Pasalnya, Indonesia masih membutuhkan bahan bakar fosil selama dua dekade atau 20 tahun ke depan. Meski demikian, pengembangan bioenergi sebagai strategi unggul pemerintah melalui Pertamina terus digodok untuk mencapai target penurunan emisi gas rumah kaca, sesuai amanah Nationally Determined Contribution (NDC) dan transisi energi menuju Net Zero Emissions (NZE) pada 2060 atau lebih cepat. 

"Karena itu, walaupun Pertamina mulai shifting ke biofuel, mulai shifting menggunakan etanol, tapi mereka tetap melakukan eksplorasi hulu, karena tidak mungkin kita melakukan eksplorasi karena kita butuh fossil fuel sampai dengan dua dekade ke depan, tetap," ucapnya.

Aksi korporasi dengan memproduksi bahan bakar rendah karbon (low carbon fuel) bertujuan menurunkan emisi di sektor transportasi. Tiko menyebut produk BBM hijau (green) yang dihasilkan Pertamina akan diterapkan di bidang transportasi, salah satunya bioavtur yang termasuk dalam klasifikasi sustainable aviation fuel (SAF) berbasis bahan bakar nabati yang akan digunakan oleh seluruh maskapai penerbangan di Tanah Air. 

Baru-baru ini, Pertamina dan PT Garuda Indonesia Tbk, telah merampungkan proses uji coba bioavtur yang memiliki kandungan minyak inti kelapa sawit (J2.4) dan digunakan pada operasional pesawat penerbangan komersial milik emiten bersandi saham GIAA.

"Ada program di Pertamina meningkatkan biofuel dan low carbon fuel, dimana komposisi biofuel ditingkatkan melalui biodiesel yang saat ini sudah B35, kita juga meng-introduce juga bioetanol, Pertamax Green 95 dan juga kedepan sustainable aviation fuel untuk pesawat yang beroperasi di Indonesia," kata dia.

Tak berhenti di B50 saja, Pertamina tetap melakukan lompatan besar dengan menggarap pilot project biodiesel 100 persen (B100) atau murni berbahan baku CPO. Orang nomor satu di Pertamina, Nicke Widyawati, memastikan kemampuan kilang minyak perusahaan mampu mengembangkan biodiesel murni dengan mengedepankan teknologi canggih.

Rencana produksi B100 mencuat sejak 2019 lalu, kala itu Presiden Joko Widodo (Jokowi) meminta Pertamina mulai menjajaki biodiesel murni.

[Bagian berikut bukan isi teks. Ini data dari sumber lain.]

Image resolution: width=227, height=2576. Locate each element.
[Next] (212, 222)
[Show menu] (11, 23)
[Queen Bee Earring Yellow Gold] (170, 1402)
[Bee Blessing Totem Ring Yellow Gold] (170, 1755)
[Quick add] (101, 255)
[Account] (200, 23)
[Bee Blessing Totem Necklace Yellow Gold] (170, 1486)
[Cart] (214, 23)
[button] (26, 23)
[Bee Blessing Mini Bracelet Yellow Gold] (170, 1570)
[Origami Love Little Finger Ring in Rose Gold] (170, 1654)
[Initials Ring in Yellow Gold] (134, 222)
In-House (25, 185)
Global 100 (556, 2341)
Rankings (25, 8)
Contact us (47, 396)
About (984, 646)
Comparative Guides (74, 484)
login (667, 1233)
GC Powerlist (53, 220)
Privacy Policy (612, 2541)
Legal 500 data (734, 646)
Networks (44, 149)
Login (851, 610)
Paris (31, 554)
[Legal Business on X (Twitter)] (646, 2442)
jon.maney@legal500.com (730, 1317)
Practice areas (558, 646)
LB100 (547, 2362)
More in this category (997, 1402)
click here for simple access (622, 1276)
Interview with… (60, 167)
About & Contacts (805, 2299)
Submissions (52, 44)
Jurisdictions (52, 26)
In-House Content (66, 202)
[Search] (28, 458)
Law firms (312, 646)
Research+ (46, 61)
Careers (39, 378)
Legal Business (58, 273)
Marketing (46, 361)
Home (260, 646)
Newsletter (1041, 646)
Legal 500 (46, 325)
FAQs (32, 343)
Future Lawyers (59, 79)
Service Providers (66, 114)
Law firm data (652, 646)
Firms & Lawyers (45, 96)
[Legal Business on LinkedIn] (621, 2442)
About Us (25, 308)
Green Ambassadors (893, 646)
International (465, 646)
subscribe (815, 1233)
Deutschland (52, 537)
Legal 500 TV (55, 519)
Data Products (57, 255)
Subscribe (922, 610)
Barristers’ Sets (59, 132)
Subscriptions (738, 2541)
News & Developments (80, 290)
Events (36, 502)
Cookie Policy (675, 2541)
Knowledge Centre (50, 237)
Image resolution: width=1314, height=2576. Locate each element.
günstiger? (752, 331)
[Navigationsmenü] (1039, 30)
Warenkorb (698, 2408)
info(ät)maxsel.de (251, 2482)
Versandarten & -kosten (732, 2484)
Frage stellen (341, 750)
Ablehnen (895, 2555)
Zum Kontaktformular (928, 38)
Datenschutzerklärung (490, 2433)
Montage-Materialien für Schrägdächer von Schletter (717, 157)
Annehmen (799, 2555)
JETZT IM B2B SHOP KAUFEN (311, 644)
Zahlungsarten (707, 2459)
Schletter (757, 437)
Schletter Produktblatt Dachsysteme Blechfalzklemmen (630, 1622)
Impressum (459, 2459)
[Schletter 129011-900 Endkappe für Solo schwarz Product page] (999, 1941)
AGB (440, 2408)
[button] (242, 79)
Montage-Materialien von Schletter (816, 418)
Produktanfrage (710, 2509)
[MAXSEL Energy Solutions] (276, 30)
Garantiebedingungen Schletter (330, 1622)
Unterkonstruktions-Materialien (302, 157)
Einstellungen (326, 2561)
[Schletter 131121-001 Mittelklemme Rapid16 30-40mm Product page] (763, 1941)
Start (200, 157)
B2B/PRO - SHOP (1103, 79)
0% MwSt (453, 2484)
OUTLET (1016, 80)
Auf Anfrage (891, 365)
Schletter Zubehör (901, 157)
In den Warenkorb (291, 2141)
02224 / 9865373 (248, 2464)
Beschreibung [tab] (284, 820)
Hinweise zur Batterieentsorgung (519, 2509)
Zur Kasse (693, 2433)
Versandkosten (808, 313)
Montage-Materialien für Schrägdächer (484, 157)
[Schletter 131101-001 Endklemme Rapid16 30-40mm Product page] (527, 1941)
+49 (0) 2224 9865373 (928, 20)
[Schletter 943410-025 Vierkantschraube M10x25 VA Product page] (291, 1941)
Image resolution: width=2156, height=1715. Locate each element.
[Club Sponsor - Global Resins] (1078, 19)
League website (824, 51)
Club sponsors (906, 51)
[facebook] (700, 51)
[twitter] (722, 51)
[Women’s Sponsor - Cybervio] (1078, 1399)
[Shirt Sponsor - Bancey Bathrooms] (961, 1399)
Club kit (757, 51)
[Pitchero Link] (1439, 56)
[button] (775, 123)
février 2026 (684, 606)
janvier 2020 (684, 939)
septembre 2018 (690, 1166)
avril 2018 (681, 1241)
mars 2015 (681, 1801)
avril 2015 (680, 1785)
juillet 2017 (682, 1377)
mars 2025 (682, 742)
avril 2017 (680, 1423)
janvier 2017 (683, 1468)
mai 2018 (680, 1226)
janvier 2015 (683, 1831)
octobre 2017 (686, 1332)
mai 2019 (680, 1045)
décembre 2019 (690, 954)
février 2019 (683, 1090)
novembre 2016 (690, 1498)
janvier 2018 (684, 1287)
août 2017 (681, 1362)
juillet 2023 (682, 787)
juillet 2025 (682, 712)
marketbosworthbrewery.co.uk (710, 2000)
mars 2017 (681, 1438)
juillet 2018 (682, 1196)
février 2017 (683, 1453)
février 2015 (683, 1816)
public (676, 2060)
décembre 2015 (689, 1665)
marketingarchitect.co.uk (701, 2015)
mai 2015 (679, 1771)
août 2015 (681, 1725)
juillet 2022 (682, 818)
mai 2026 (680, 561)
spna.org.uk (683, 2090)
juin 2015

Atas arahan Kepala Negara, perusahaan secara bertahap melakukan penggodokan hingga akhirnya produksi B100 sepenuhnya dilaksanakan pada 2024. Target implementasinya pertama kali akan dilaksanakan di Kilang Plaju, Sumatera Selatan.

"Jadi kita dari tahun 2008, kita sudah mengembangkan biodiesel mulai dari 2,5 persen, kita terus bertahap sehingga nantinya ini akan kita capai dengan B50, tapi sebenarnya secara teknologi kita kita bisa sampai B100," tuturnya. 

Bukan kali pertama BUMN yang aktif di sektor hulu dan hilir industri minyak dan gas ini memfasilitasi bioenergi, perseroan sebelumnya juga berhasil mengimplementasikan biodiesel 35 persen (B35) dan mulai diterapkan sejak awal Februari tahun ini. Dalam konteks itu, Pertamina memfasilitasi FAME yang merupakan BBN berbasis CPO 35 persen ke dalam BBM jenis Solar.

Tercatat, hingga Agustus 2023 ada 119 Terminal BBM yang dikelola Pertamina sudah menyalurkan B35 di pasar Tanah Air. Dengan kata lain, telah tersedia secara 100 persen di Stasiun Pengisian Bahan Bakar Umum (SPBU). Adapun perusahaan menargetkan serapan B35 sepanjang 2023 sebesar 13,15 juta kiloliter (kl).

Tak main-main, penerapan B35 mampu menghemat devisa negara yang diperkirakan Pertamina menyentuh angka Rp 161 triliun pada tahun ini, lantaran adanya penurunan impor BBM jenis Solar. Sebelumnya, perusahaan berhasil menghemat devisa negara senilai Rp 120 triliun akibat substitusi BBM sepanjang tahun lalu. 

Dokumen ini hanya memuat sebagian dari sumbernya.